Negara dalam hal ini telah membatasi ruang gerak tersebarnya paham yang bertentangan dengan ideologi Pancasila dalam konteks Ormas. Karena itu, RUU HIP yang secara terang benderang menyantumkan ideologi Pancasila harus menegaskan dirinya bahwa seluruh dasar hukum yang mengatur tentang ideologi terlarang haruslah dimasukkan ke dalam dasar hukum bagian Pembukaan RUU HIP.


Distorsi Makna Ketuhanan
Di dalam RUU HIP terdapat empat konsep “Tuhan”, yaitu “Ketuhanan Yang Maha Esa”, “ketuhanan”, “ketuhanan yang berkebudayaan”, dan “berketuhanan”.

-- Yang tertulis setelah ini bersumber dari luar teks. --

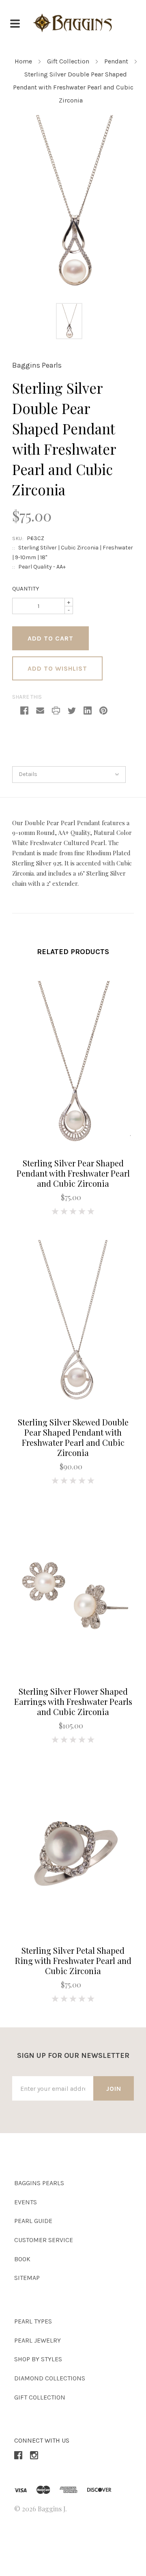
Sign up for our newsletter (73, 2055)
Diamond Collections (49, 2378)
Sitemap (27, 2278)
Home (23, 61)
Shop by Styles (38, 2359)
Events (25, 2202)
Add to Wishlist (57, 668)
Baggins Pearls (37, 365)
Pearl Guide (33, 2221)
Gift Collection (68, 61)
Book (22, 2259)
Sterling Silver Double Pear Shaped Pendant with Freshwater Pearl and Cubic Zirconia (73, 87)
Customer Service (43, 2240)
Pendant (116, 61)
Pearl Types (33, 2321)
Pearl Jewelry (37, 2340)
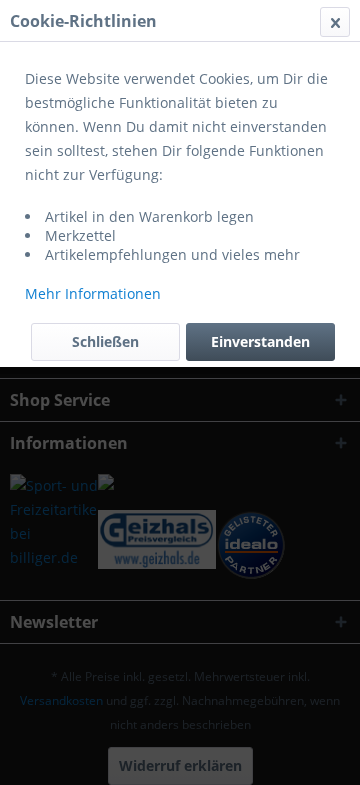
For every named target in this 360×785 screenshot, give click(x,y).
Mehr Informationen (93, 293)
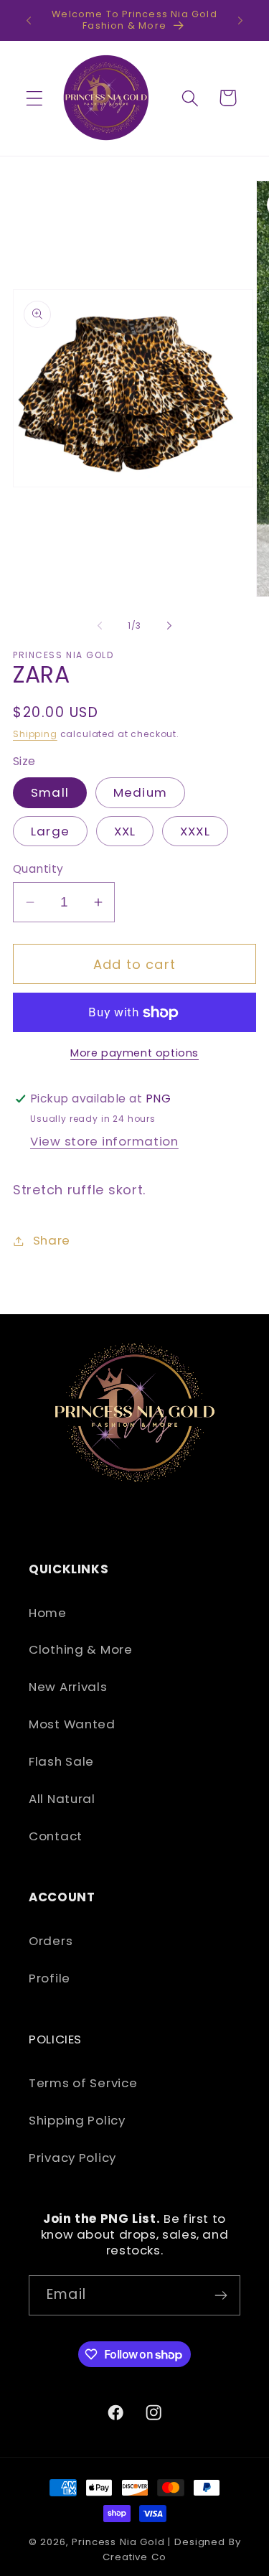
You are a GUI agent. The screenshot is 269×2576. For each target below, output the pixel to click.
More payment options (134, 1053)
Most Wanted (72, 1724)
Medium (140, 792)
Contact (55, 1836)
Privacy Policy (72, 2157)
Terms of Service (83, 2083)
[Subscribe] (221, 2295)
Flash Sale (61, 1761)
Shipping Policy (77, 2120)
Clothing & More (81, 1649)
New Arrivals (68, 1686)
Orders (50, 1940)
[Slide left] (99, 626)
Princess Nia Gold (118, 2542)
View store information (104, 1141)
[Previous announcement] (28, 20)
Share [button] (51, 1240)
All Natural (62, 1798)
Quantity (38, 868)
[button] (35, 98)
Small (50, 792)
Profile (49, 1978)
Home (48, 1612)
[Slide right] (169, 626)
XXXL (195, 831)
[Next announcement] (240, 20)
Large (50, 831)
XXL (125, 831)
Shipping (35, 734)
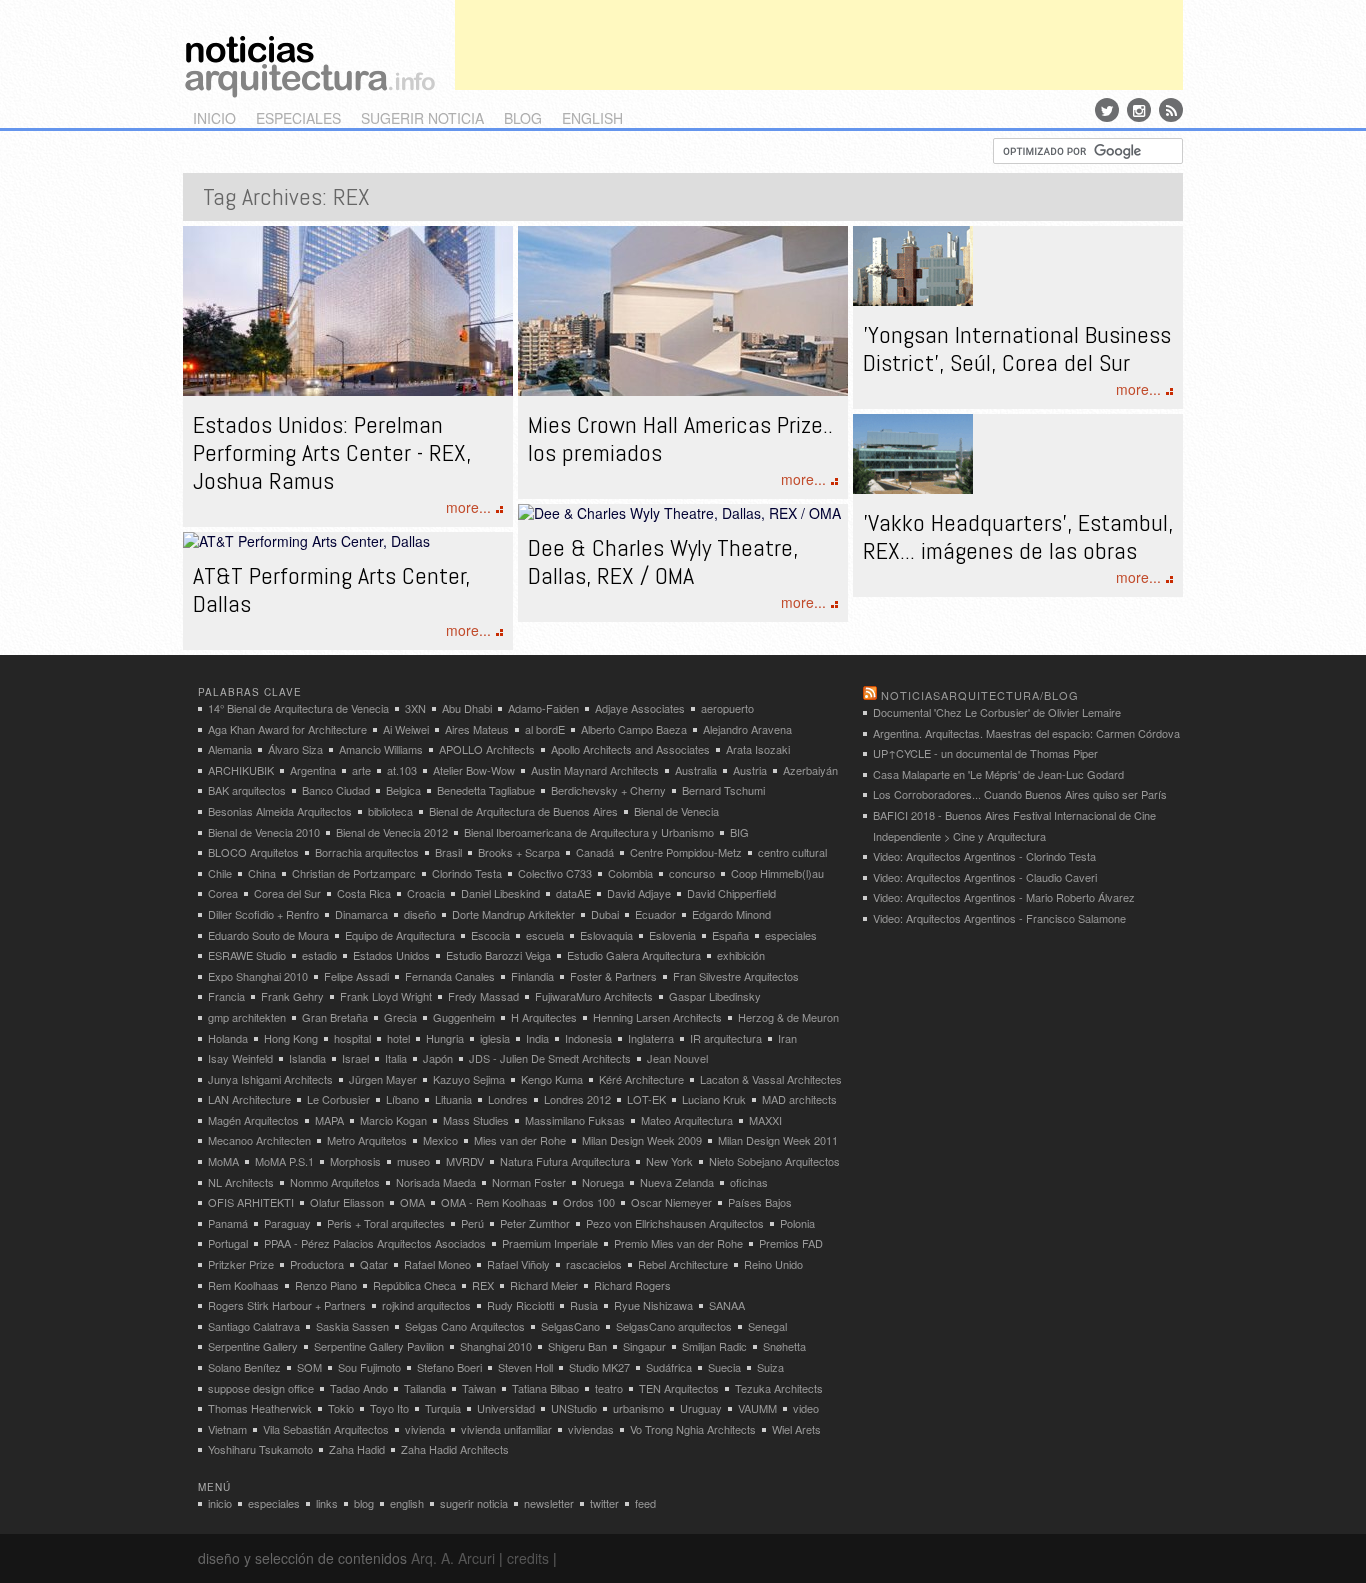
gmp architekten (247, 1017)
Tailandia (425, 1388)
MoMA (223, 1161)
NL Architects (241, 1182)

Di dalam Pasal 1 butir 2 RUU HIP, pengertian ideologi Pancasila masih mendasarkan pada frasa Ketuhanan Yang Maha Esa. Tetapi pada Pasal 1 butir 10 yang mendefinisikan Masyarakat Pancasila, frasa Yang Maha Esa menjadi hilang, hanya tertulis Pancasila yang berketuhanan. Pada pasal-pasal selanjutnya seluruh makna Ketuhanan Yang Maha Esa hanya dapat ditemukan dalam Pasal 8 huruf f, Pasal 12 ayat (3) huruf a, huruf d, selebihnya hanya frasa “ketuhanan”, “berketuhanan” dan “ketuhanan yang berkebudayaan”, sebagaimana yang bisa kita cermati pada Pasal 3 ayat 1 huruf a, Pasal 4 huruf b, Pasal 7 ayat (1), Pasal 7 ayat (2) “ketuhanan yang berkebudayaan”.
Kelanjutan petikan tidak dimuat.